For each envelope circle, we need to calculate its distance to each obstacle in the environment, and a total of 14 × N distance calculations are performed. Although the computation is 14 times more than the single-point model, the constant coefficient can be ignored from the asymptotic analysis point of view, and the complexity is still O(N). When an obstacle enters the detection range, we compute the distance-based repulsive potential field. This process has O(N) complexity for the worst case. The space complexity, also O(N), is mainly used to store the distance and force value information associated with the N obstacles. 14 The storage requirement for the circle center coordinates is a fixed value and has a negligible effect on the space complexity.
The envelope circle model does not change the asymptotic complexity O(N) of the algorithm, although it increases the computational effort by a constant factor. This increase in computational cost is fully justified considering that the method significantly improves the accuracy of collision detection by meticulously modeling the vehicle shape, especially in complex environments and narrow passages.
In summary, the improvement of this paper for the APF algorithm is shown below:
- (1)
Firstly, in order to circumvent the planned trajectory from intersecting with any obstacles and thereby mitigate the risk of a collision, the obstacles are augmented by one raster width for the purpose of collision detection.
- (2)
Secondly, the optimal path planned by Dijkstra’s algorithm is used as the global path of the APF algorithm, and the search direction of Dijkstra’s algorithm is improved due to the fact that there will be a situation where the distance to the obstacle is too close, and the path is optimized for the more inflection points of the global path in order to reduce the computational complexity and ensure that the distance between the path and the obstacle is not less than dist.
- (3)
Again, in order to ensure that the combined potential energy is not equal to zero when the final point is reached, the APF is augmented by adding a Gaussian function and a distance factor, and it can be ascertained that the final value of the combined potential energy tends to 0. In addition, for the localized oscillation phenomenon induced by U-shaped obstacles, these are configured as ellipticals, and coupled with the gravitational force provided by the virtual target point, it is possible for the vehicle to bypass the U-shaped obstacles voluntarily.
- (4)
In order to conform the local paths to the kinematic constraints of the vehicle, we use a three-point arc method based on the steering model.
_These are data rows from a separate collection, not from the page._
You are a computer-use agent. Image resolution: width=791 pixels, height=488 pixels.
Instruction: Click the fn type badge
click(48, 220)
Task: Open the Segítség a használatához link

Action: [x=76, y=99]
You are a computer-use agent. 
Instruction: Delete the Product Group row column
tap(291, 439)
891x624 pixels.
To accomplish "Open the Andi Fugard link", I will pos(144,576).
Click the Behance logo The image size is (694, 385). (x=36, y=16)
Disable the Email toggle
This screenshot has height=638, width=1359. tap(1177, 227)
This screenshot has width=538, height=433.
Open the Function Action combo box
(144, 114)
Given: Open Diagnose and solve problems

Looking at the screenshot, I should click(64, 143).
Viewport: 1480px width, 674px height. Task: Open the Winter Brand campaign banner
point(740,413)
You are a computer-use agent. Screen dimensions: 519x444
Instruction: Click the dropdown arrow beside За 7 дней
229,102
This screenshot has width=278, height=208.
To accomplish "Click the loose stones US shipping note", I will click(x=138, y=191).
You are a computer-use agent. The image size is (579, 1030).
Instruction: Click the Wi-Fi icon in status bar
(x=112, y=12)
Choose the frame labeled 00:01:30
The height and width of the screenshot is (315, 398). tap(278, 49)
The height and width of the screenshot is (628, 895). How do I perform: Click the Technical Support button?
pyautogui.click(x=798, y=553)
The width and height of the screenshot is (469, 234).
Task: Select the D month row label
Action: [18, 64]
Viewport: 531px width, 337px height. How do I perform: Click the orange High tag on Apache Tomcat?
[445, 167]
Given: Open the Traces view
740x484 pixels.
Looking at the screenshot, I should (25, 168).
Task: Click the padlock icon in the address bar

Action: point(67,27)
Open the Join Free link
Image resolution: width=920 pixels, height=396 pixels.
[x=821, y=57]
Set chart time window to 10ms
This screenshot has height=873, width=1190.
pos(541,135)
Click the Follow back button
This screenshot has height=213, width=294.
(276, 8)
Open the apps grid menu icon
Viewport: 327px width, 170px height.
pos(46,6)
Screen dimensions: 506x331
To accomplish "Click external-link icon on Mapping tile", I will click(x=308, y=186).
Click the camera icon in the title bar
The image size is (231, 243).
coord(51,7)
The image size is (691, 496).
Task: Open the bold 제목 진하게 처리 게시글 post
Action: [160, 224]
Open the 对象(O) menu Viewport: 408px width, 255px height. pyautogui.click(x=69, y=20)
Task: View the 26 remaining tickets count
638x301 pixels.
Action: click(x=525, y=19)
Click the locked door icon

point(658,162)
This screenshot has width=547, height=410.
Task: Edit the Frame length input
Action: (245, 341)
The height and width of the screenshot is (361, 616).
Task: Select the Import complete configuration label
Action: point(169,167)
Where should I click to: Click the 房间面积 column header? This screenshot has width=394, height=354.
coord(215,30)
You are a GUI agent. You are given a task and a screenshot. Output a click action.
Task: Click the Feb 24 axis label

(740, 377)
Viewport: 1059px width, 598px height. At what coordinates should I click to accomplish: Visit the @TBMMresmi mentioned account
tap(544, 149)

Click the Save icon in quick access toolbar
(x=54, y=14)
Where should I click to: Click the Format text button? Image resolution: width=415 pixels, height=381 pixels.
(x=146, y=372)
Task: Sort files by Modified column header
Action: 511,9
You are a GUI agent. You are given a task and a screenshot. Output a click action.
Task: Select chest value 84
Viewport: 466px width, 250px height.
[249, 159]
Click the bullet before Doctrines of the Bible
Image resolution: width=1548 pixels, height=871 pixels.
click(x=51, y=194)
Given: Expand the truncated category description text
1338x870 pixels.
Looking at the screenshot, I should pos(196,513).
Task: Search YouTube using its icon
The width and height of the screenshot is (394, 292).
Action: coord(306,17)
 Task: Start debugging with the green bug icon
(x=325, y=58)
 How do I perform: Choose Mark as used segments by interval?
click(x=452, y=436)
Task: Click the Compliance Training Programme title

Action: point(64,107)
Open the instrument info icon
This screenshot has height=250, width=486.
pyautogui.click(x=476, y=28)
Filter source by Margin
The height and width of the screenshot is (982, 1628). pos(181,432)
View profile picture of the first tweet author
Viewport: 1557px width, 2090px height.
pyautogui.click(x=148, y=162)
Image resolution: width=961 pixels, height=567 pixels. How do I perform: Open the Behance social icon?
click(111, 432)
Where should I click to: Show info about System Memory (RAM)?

This method smoothes the path in real time, and the steering angles are all in compliance with the requirements. In addition, the planning step size is optimized based on the number of obstacles in order to improve efficiency.
- (5)
Finally, the prime is instantiated as a vehicle model, and the vehicle collision detection model is used to wrap the vehicle with an envelope circle, which can be used to further improve the path safety by considering the vehicle volume constraints when performing collision detection and by using the target point bias strategy.